ID Risk Severity Accepted? Fix-by
RA-1 CI action tags pinned to major version, not commit SHA Low Yes — no runtime artifact impact v0.1.1
RA-2 PGP release key not yet minted Low Yes — plaintext security@unboxapi.pro is operable v0.1.1
RA-3 CODEOWNERS literal placeholder must be substituted pre-push Low → mitigated by runbook hard-fail Yes First step of push runbook
RA-4 Third-party hook implementations not auditable Inherent Yes — docstring mitigations are best-effort Ongoing

4. Pre-push checklist (must be green at v0.1.0 tag)
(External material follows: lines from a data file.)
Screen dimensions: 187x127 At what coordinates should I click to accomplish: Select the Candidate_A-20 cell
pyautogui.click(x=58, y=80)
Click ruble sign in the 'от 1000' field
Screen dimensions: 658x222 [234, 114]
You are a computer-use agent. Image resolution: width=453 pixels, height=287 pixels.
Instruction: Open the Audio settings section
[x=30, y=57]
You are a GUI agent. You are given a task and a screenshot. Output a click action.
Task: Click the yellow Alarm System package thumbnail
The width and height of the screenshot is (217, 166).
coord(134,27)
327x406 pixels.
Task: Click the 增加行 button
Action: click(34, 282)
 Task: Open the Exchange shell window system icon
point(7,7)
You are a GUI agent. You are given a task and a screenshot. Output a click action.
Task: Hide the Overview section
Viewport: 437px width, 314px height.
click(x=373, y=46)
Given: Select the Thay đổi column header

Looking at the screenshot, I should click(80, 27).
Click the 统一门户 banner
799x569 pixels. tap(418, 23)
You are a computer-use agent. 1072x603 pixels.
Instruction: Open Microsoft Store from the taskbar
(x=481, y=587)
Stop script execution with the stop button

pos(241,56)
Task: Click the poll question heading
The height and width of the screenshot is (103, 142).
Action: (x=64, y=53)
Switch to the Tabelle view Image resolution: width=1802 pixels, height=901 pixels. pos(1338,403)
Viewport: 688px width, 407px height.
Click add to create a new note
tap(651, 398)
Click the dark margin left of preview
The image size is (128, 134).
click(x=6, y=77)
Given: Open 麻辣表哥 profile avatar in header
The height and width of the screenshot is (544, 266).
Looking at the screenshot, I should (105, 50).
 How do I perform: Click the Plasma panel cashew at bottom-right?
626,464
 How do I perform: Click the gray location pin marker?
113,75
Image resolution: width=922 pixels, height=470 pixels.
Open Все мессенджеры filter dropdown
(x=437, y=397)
  • gitleaks clean on full commit range — zero findings
  • osv-scanner clean — zero High/Critical
  • semgrep (p/owasp-top-ten + p/supply-chain + p/python) clean — zero High/Critical
  • mypy --strict passes on package
  • /security-review skill run on final diff — all High/Critical addressed or justified
  • License/IP review — Apache-2.0; no GPL/AGPL transitives; no copied snippets without attribution
  • Branch protection on main: required PR review, required status checks, no direct push, no force-push, linear history
  • Signed commits enforced; release tag signed
  • Sigstore artifact attestation on release assets
  • CycloneDX SBOM published as release asset
  • SECURITY.md published; coordinated-disclosure contact active
  • CODEOWNERS @<cto-github-handle> substituted (HARD-FAIL if skipped)
  • Dependabot + secret scanning + Advanced Security enabled
  • CEO sign-off recorded as comment on DHA-28
  • Founder sign-off recorded as comment on DHA-28 (founder-authority on public push)

Memo status: ready for CEO + Founder review as item 1 of the Plan v2 §3.0 security gate.